==== Information supplied
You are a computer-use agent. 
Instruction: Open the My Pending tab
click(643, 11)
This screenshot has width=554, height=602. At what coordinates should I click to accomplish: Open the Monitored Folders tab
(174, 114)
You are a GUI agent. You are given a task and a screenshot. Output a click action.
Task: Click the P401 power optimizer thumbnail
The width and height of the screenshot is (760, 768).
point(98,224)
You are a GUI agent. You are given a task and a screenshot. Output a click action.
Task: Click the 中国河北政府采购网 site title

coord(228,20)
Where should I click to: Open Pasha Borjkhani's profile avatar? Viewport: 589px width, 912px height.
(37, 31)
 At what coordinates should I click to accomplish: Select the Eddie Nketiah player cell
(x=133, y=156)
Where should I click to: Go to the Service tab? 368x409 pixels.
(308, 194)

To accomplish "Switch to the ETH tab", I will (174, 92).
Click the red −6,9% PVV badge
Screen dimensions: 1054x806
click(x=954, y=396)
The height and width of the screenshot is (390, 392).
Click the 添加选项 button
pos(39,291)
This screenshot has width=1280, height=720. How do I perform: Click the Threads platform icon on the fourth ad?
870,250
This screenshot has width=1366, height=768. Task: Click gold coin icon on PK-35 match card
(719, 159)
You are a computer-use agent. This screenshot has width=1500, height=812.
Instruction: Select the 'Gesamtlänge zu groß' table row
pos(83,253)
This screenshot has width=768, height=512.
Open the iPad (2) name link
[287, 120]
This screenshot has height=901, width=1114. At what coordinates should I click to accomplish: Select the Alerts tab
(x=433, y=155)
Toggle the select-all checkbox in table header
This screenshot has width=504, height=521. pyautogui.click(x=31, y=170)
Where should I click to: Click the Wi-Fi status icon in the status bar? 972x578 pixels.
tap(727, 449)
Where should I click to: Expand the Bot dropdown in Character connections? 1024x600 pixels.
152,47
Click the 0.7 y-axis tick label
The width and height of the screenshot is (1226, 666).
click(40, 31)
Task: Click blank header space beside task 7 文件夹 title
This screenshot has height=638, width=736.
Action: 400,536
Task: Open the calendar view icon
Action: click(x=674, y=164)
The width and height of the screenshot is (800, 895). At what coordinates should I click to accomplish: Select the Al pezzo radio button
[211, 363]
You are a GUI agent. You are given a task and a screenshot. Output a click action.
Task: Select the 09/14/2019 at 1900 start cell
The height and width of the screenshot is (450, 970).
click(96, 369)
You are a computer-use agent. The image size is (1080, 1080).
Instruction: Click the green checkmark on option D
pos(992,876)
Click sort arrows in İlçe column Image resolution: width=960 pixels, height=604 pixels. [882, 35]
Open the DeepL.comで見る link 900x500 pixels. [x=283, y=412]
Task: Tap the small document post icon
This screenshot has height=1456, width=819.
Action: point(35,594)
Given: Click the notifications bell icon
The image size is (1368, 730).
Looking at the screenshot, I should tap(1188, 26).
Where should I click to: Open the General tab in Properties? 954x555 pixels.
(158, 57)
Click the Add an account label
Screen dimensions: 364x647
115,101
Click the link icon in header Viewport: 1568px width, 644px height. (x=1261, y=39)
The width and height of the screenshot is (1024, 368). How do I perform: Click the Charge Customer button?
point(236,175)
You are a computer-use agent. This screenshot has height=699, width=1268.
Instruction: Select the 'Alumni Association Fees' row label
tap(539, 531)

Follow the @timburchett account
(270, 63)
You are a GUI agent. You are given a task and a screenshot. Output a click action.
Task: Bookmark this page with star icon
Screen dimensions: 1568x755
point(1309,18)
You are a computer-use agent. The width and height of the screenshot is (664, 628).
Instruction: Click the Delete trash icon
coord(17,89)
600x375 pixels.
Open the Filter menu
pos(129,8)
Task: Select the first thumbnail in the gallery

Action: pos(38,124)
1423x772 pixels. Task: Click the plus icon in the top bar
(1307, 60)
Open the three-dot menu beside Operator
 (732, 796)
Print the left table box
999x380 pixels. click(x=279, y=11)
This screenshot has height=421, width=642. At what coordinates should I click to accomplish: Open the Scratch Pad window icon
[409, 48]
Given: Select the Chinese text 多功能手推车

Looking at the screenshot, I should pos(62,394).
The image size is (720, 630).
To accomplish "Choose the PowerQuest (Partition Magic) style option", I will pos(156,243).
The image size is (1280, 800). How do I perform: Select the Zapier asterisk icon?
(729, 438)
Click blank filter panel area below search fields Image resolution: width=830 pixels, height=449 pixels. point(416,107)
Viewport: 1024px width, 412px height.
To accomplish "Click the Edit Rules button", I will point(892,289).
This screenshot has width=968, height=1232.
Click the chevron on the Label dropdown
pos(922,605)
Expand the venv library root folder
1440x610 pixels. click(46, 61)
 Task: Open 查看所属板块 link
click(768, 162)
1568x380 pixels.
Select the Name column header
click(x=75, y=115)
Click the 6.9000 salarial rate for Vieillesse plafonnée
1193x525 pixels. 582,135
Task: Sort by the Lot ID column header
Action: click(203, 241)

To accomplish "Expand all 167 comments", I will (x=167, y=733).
========
Copy every line of the listing where the word "blank" appears.

Task: Click blank header space beside task 7 文件夹 title
Click blank filter panel area below search fields Image resolution: width=830 pixels, height=449 pixels. point(416,107)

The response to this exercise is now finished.